*Activity:*
From the listing below, return every line with the string "search" in it.

*Entries provided:*
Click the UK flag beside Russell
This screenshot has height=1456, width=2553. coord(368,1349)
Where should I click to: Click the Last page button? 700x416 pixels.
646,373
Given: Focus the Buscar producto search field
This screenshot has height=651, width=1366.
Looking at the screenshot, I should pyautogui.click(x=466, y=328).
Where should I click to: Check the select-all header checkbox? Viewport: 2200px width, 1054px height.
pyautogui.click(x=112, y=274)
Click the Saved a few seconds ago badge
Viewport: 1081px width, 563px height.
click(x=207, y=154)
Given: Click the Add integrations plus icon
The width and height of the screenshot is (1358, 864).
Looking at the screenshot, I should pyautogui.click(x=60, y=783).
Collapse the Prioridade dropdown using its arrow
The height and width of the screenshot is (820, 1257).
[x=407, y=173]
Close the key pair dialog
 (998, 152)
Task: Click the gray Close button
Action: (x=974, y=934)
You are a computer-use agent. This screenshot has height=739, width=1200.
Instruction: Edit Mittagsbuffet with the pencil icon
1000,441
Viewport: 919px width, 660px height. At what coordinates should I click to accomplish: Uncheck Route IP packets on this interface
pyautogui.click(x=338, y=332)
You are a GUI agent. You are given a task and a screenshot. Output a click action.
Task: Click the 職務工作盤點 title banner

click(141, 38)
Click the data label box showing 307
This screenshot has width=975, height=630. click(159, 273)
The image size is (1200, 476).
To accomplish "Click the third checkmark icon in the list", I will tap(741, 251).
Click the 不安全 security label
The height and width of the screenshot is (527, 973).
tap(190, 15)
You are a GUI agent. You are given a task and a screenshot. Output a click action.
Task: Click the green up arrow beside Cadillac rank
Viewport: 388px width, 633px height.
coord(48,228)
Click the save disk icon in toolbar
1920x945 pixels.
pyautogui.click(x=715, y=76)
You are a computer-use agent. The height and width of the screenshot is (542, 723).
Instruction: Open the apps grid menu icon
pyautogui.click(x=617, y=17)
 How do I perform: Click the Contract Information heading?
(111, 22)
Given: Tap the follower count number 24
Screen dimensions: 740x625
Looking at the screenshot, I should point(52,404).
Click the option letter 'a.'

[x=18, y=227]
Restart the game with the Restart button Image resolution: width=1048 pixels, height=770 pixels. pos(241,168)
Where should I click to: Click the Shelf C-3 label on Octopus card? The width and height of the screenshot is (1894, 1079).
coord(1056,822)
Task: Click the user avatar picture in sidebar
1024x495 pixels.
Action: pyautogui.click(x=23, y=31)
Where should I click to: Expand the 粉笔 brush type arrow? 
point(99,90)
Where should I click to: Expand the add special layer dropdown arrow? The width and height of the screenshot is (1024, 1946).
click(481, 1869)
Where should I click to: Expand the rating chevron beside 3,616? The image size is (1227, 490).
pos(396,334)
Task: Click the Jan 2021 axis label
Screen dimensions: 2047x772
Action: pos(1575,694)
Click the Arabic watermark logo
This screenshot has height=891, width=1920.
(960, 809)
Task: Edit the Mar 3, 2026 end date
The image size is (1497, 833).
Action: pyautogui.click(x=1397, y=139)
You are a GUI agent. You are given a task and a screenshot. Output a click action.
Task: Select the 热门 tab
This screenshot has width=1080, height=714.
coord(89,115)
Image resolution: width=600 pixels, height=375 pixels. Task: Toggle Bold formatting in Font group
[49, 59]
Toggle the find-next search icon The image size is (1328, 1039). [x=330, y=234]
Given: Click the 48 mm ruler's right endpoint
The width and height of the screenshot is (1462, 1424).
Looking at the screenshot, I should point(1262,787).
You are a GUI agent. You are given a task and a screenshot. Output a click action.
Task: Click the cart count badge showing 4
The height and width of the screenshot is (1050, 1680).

*Output for this exercise:*
Given: Focus the Buscar producto search field
Toggle the find-next search icon The image size is (1328, 1039). [x=330, y=234]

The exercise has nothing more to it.